Posted on January 26, 2016

“They want us to be boring for a while.” - Paul McDowell, Vereit’s Chief Operating Officer

2016-01-26_vereit.jpgToday’s Insight is the third post we’ve written on VEREIT (ticker: VER), a company we have owned for over a year in many of our client portfolios. We first wrote about this company, formerly known as American Realty Capital Trust (ticker: ARCP), back in November of 2014 amidst an accounting debacle that we felt was creating a unique opportunity for a contrarian investment. At the time, it was announced that a mistake had been made in the company’s first quarter filings resulting in earnings being overstated by 3 pennies. While this mistake was relatively minor and had resulted from an honest oversight, two of the company’s executives, upon discovering the error, decided that instead of reporting it they would simply make adjustments to the following quarters’ financials to cover it up. Upon the admission of these truths the company’s stock tanked and sold off to the tune of nearly 40%.

At the time we felt that this was an extreme overreaction to the news. While the actions of those executives were clearly illegal and needed to be dealt with, they didn’t materially change anything about the underlying fundamentals of the company. As we stated in our November 2014 post,

…this situation represents an extreme dislocation between price and fundamental value, thereby offering a compelling buying opportunity for a contrarian investor willing to ride out some intermediate-term volatility.

We initiated a position in the stock at just under $8/share the same day we published that original Insight, with the caveat that “any number of things could create another wave of negative sentiment that could send the stock even lower”. We then followed the investment up with a second post in March of 2015, updating our clients on everything that had transpired since making the original investment. At that time the investment was still working in our favor despite a number of additional negative developments. We felt confident that our original thesis of the stock price being overly depressed was being proven out by the steady climb upwards that we had seen up until that point.

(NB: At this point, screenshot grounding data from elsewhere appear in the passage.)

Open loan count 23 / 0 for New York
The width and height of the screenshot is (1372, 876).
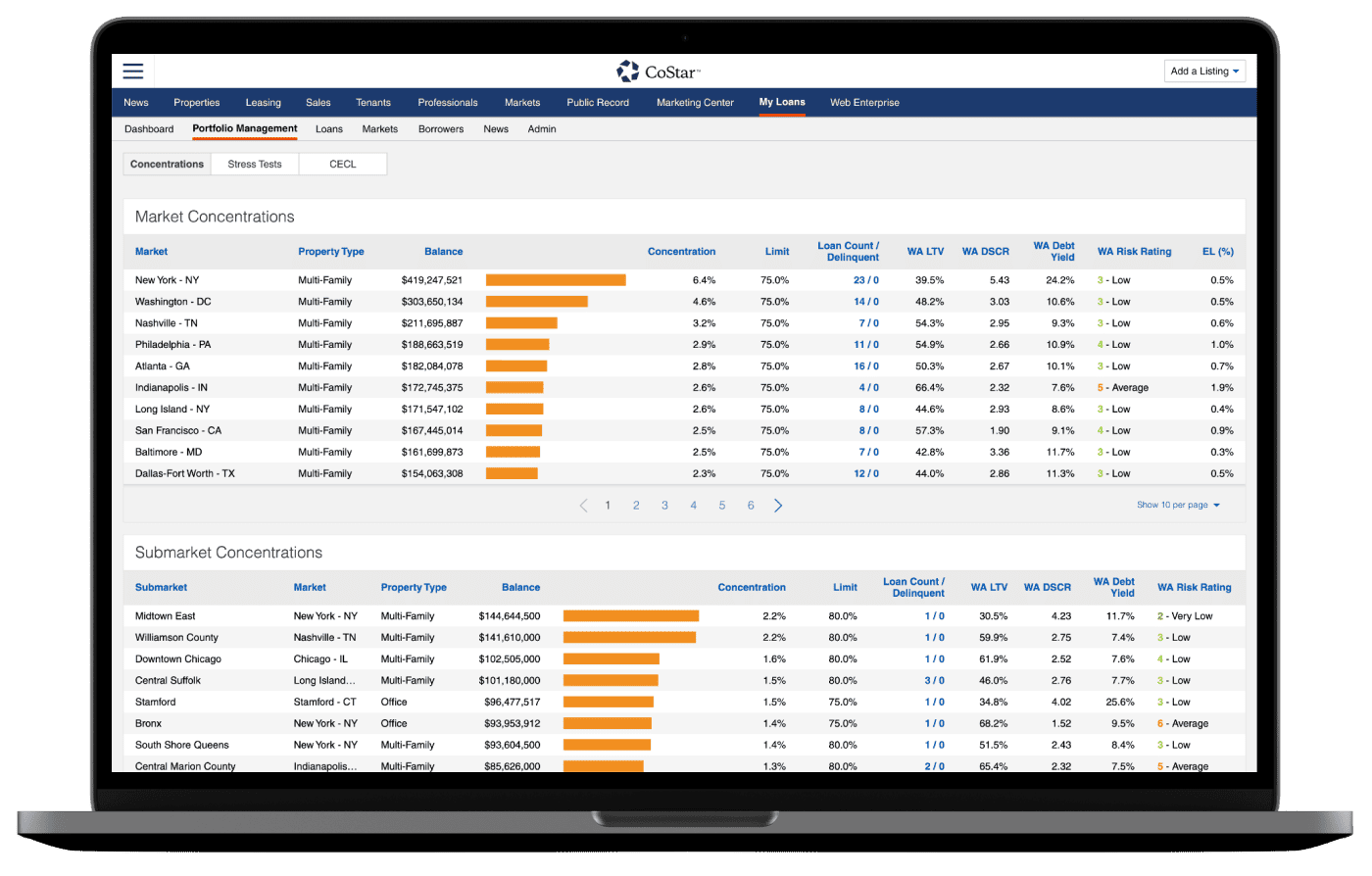click(865, 280)
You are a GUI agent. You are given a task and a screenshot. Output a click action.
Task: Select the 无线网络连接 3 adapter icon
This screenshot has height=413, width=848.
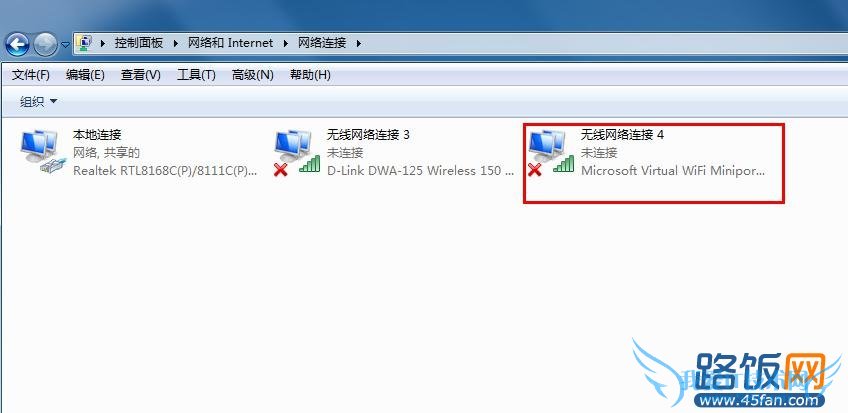click(297, 152)
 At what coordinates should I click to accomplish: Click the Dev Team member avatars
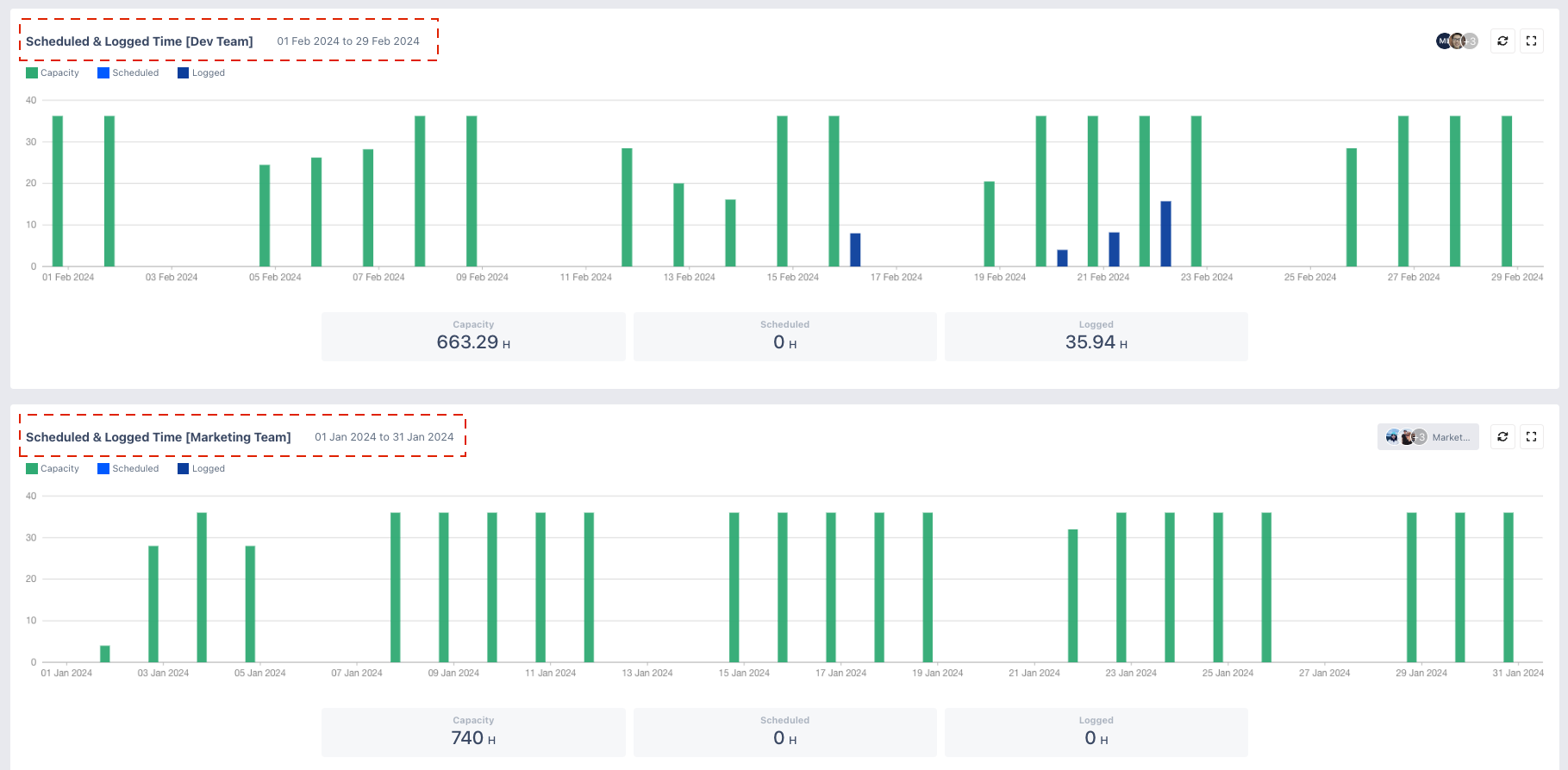pyautogui.click(x=1456, y=41)
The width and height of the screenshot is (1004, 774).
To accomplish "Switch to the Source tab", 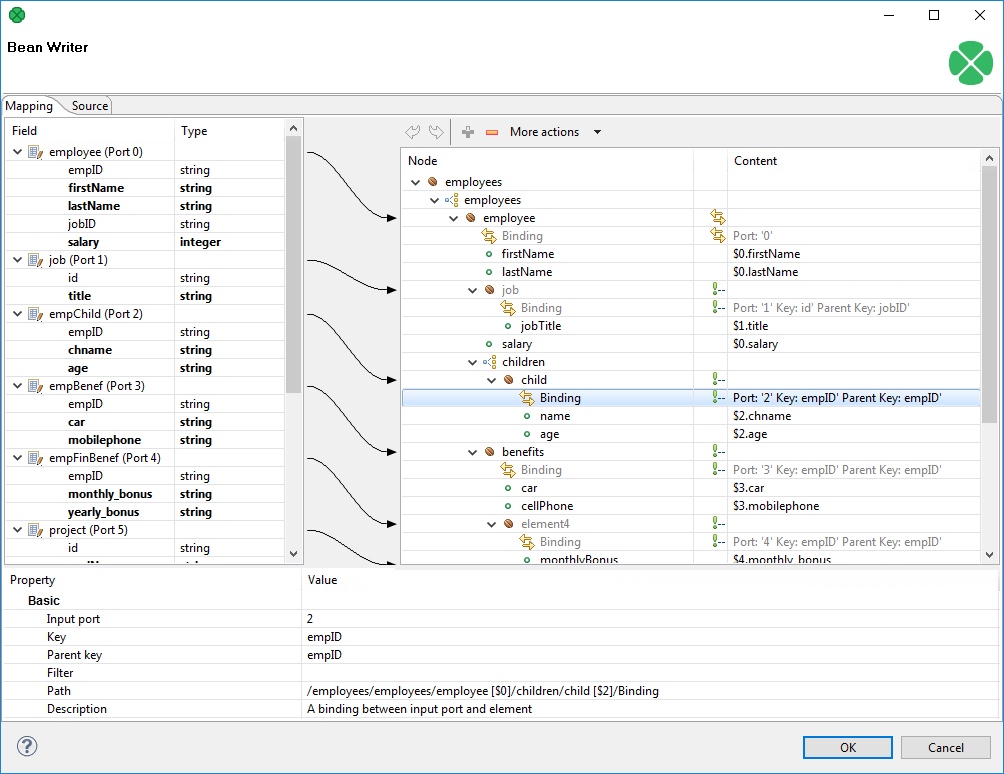I will [89, 106].
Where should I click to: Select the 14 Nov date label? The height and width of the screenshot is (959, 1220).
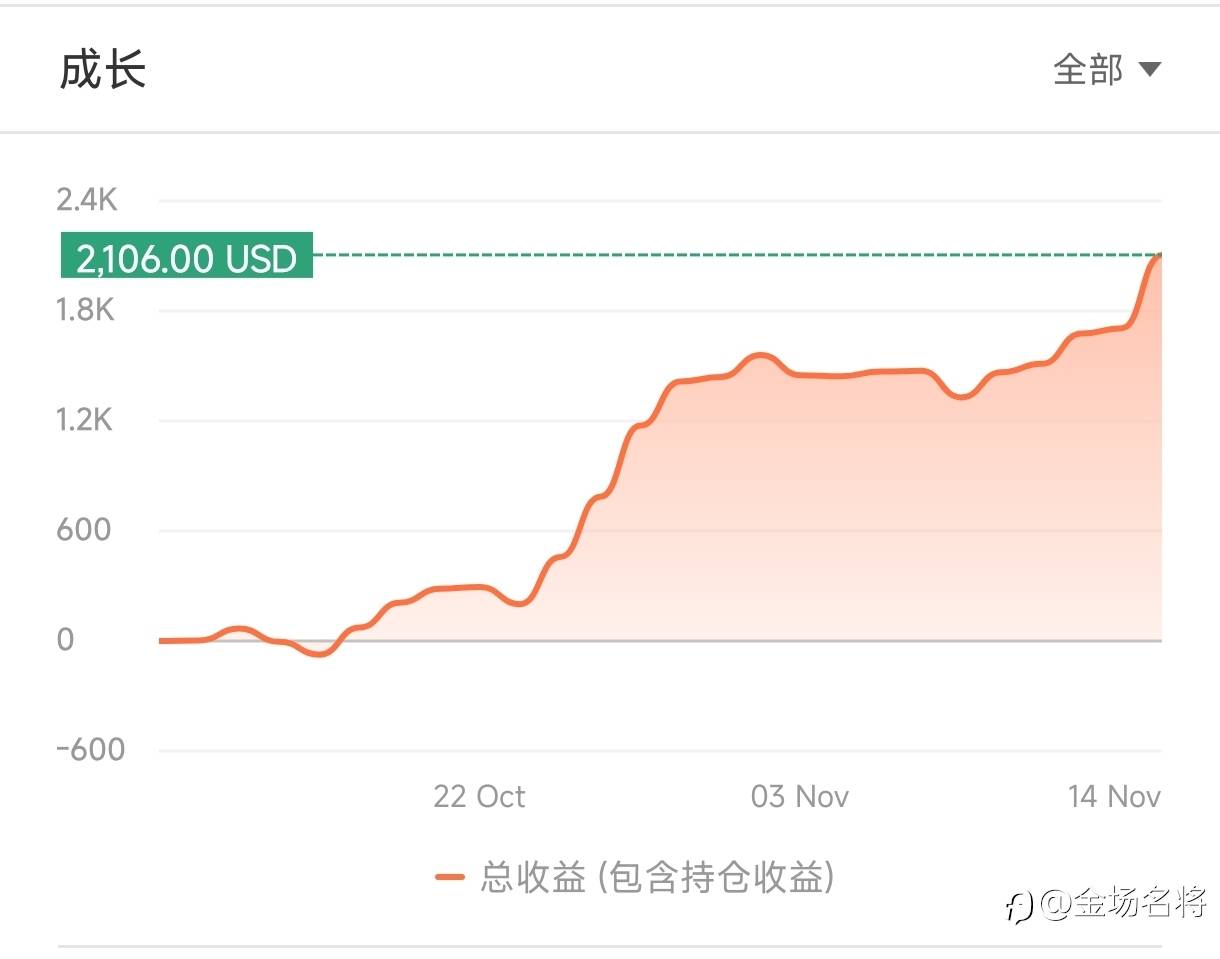[1113, 796]
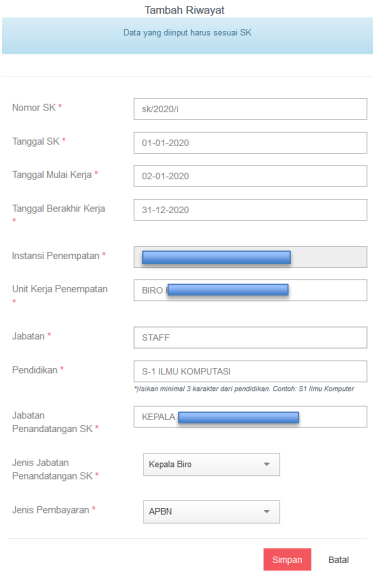Focus the Jabatan Penandatangan SK input
375x576 pixels.
tap(250, 417)
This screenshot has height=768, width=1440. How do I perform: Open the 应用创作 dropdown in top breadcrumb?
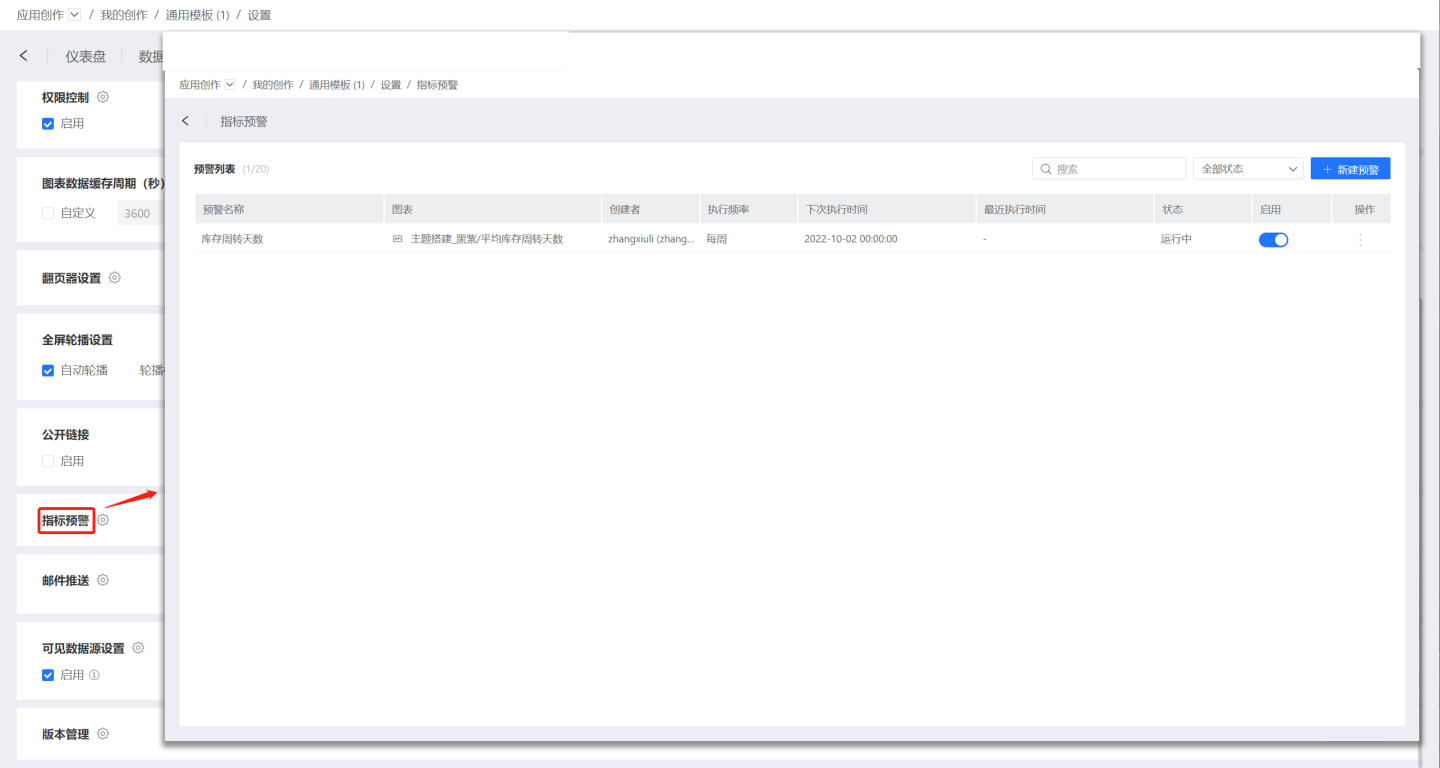74,15
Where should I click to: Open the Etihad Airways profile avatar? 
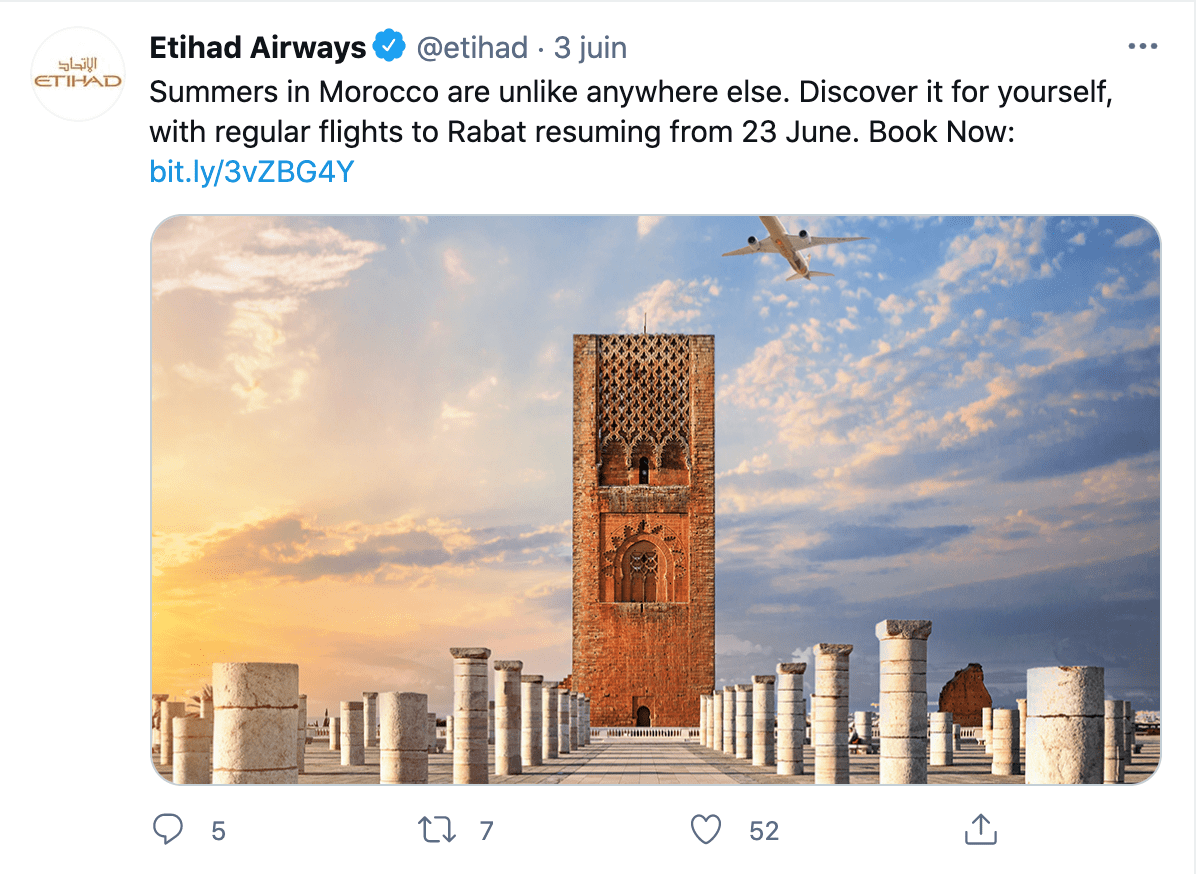coord(78,75)
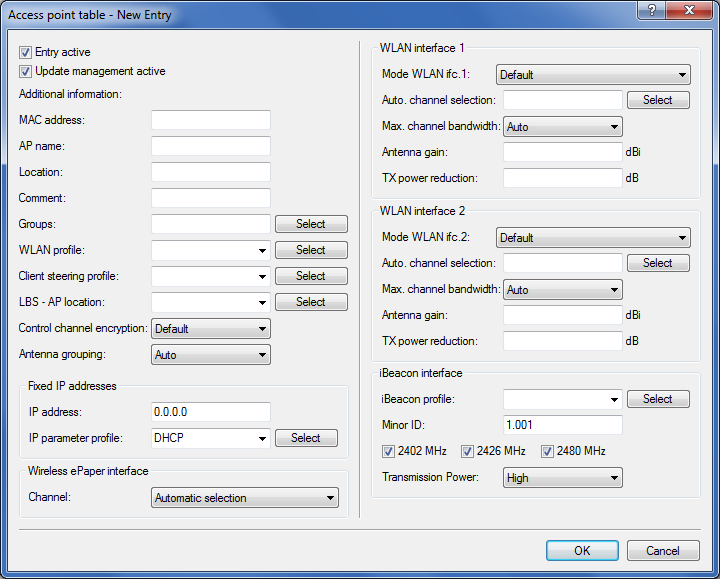Uncheck the Entry active checkbox

pyautogui.click(x=26, y=52)
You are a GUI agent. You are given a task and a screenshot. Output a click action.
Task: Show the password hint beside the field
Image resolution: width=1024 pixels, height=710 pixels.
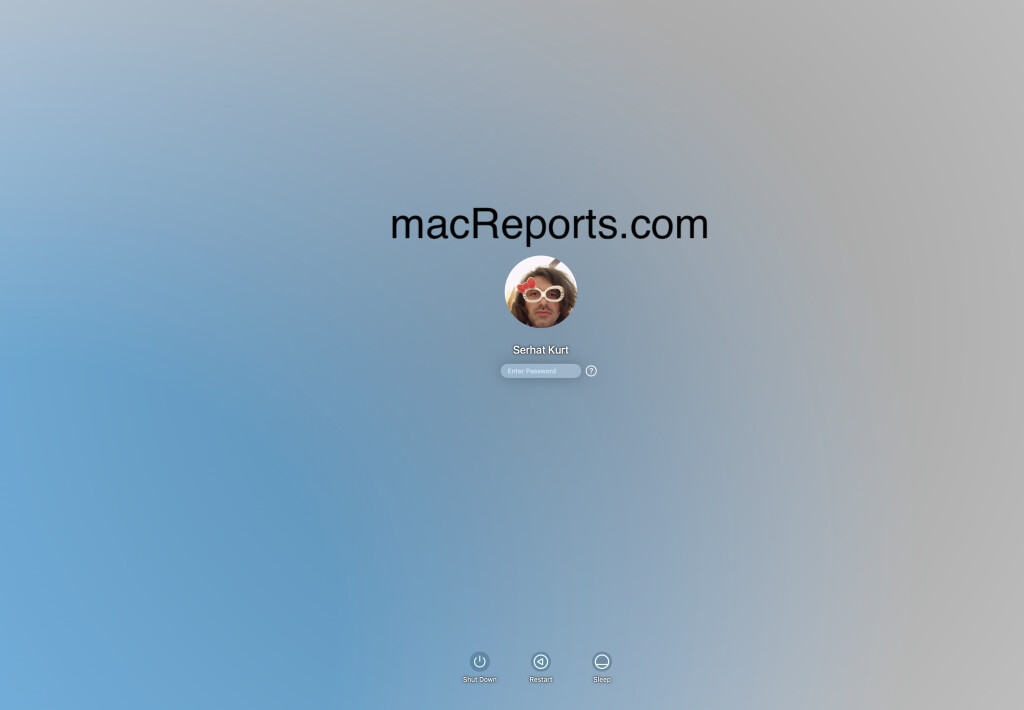point(591,371)
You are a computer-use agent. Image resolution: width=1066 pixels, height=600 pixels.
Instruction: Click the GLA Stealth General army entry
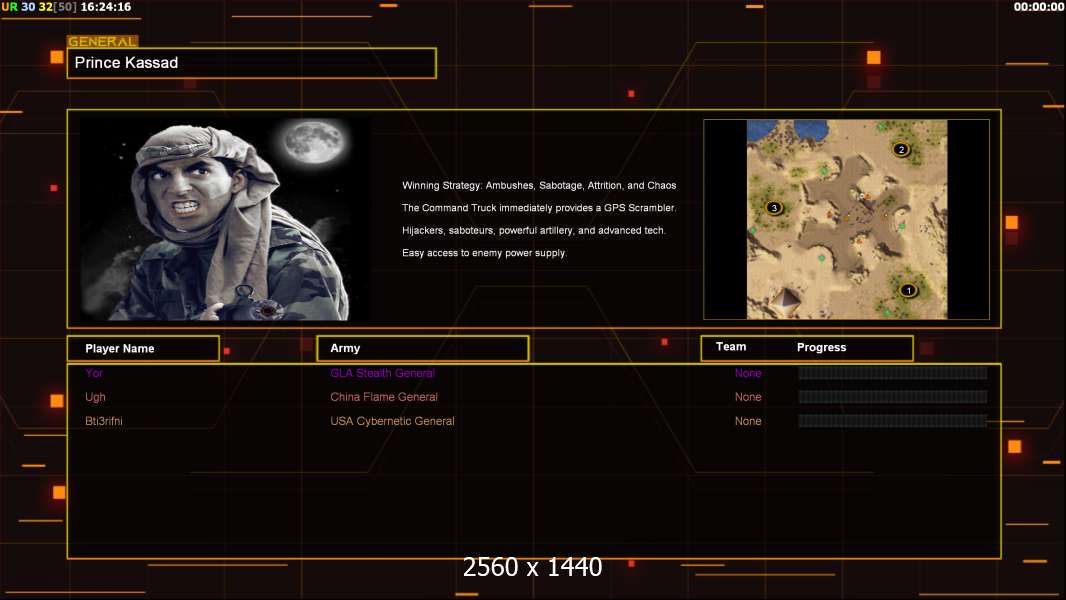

Since that second post, however, the stock price has declined steadily bringing us back to roughly breakeven (inclusive of dividends) on our original investment. The chart below shows the path that we’ve taken over the past 15 months. Needless to say this investment has been anything but boring.

2016-01-26_VER_chart.png

Since buying this stock in early November 2014 we have been in the green for 96% of the time, but now close to moving into the red. We are frustrated by the fact that we are now back to where we started on this investment. The goal of today’s post is to our thoughts on company’s current position and what we think the future will look like going forward.

What is clear to us, with the benefit of hindsight, is that despite the lack of materiality in the original accounting irregularity, the purported “scandal” became a sort of self-fulfilling prophecy. Financial statements had to be carefully audited and restated, which delayed corporate filings. Delayed filings caused the company to lose its investment grade rating and forced it to suspend its dividend. Cole Capital, its product distribution arm, was removed from platforms nationwide and forced to halt its capital raising activities until the dust settled. And of course, lawsuits and investigations formed a dark cloud of uncertainty that loomed over the entire company. None of these things had anything to do with the company’s core business of owning and managing commercial real estate, but they did have a real impact on the economics for shareholders of the company.

The sad truth is that all of this probably could have been avoided by simply disclosing and correcting the accounting mistake when it was discovered. The reality, however, is that the self-fulfilling prophecies created a number of real problems for incoming management to address. The most important development since our last writing has been the appointment of Glenn Rufrano as CEO. Mr. Rufrano has a stellar reputation in the real estate industry, and is known for being a turnaround specialist. After spending several months assessing the situation, he began taking proactive measures to set a new course for the company. These steps included a corporate name change, a complete restructuring of the board and executive leadership, and the reinstatement of the dividend.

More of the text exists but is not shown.